Thursday, October 23, 2014

High Five for Counting!

Once upon a time when Mason set up this little blog for me (way back in 2008), I made the mistake of labeling posts with the child's name that the post was about. Oh for the love of mercy, would you believe these children keep tabs on who has the most. Try as I might to convince them sheer numbers aren't always a good thing -- I blog a lot when one of them has surgery for instance -- they still insist. So knowing that I am totally skewing the number for Benjamin this week, I must share another email about that dear boy (Sorry Mason and Claire!)

Botox (Botulin Toxin) is used in children with Cerebral Palsy as a non-surgical means to fight the spasticity of their muscles. Benjamin and Mason have had Botox in their legs, arms and hands all in an effort to remove the tightness of those areas. Often, children are sedated for Botox injections but my boys have never been sedated for those. As a matter of fact:

June 22, 2001 -- "Benjamin flinched when the first needle went in, telling the doctor to hurry and get it out; flinched less for the second and then told the doctor, 'Thank you. Now, let's go, Mommy!' when the procedure was over. He is an amazing kid."

Benjamin was four years old and these injections were in his hands.

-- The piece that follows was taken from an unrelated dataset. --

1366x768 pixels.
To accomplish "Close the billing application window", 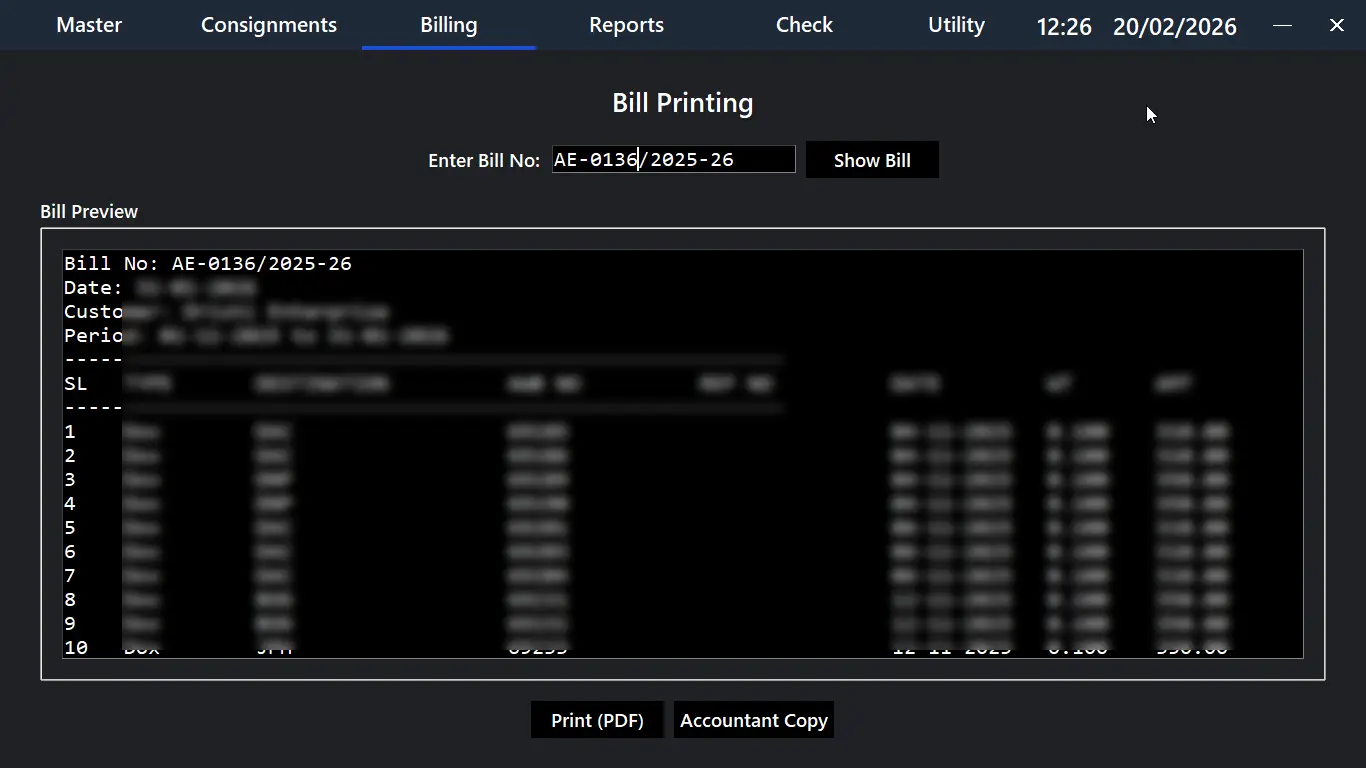I will pos(1336,25).

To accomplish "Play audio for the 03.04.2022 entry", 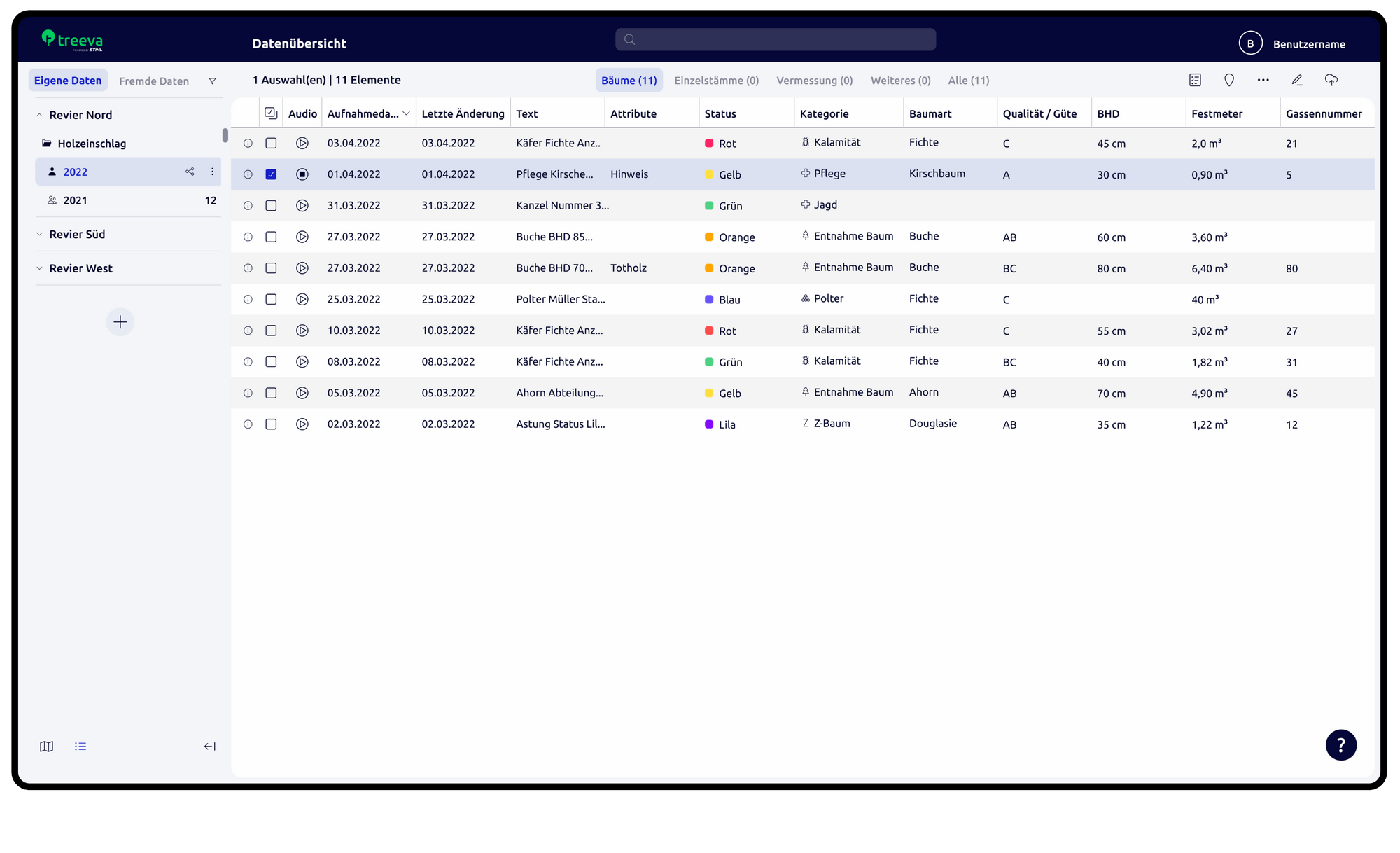I will (302, 143).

"Benjamin told Dr. Nash, 'I need botox so I can say give me five.' We won't know if it has any effect for a few days to a couple of weeks and even then therapy is key -- so please keep praying! It's the little things -- and this kid wants to be able to say 'give me five' and turn his hand, palm up!"

Often we have to do things -- Botox, surgery, therapies -- for reasons that are not motivational for Benjamin at all. But this day -- this day in 2001, enduring the big needle for the Botox injection was well worth it to my son. Why? Because telling a friend he did a good job, giving him a high five, is something this child felt -- and feels -- passionate about.

I don't know about you, but I am pretty sure Benjamin has a good handle on counting what counts.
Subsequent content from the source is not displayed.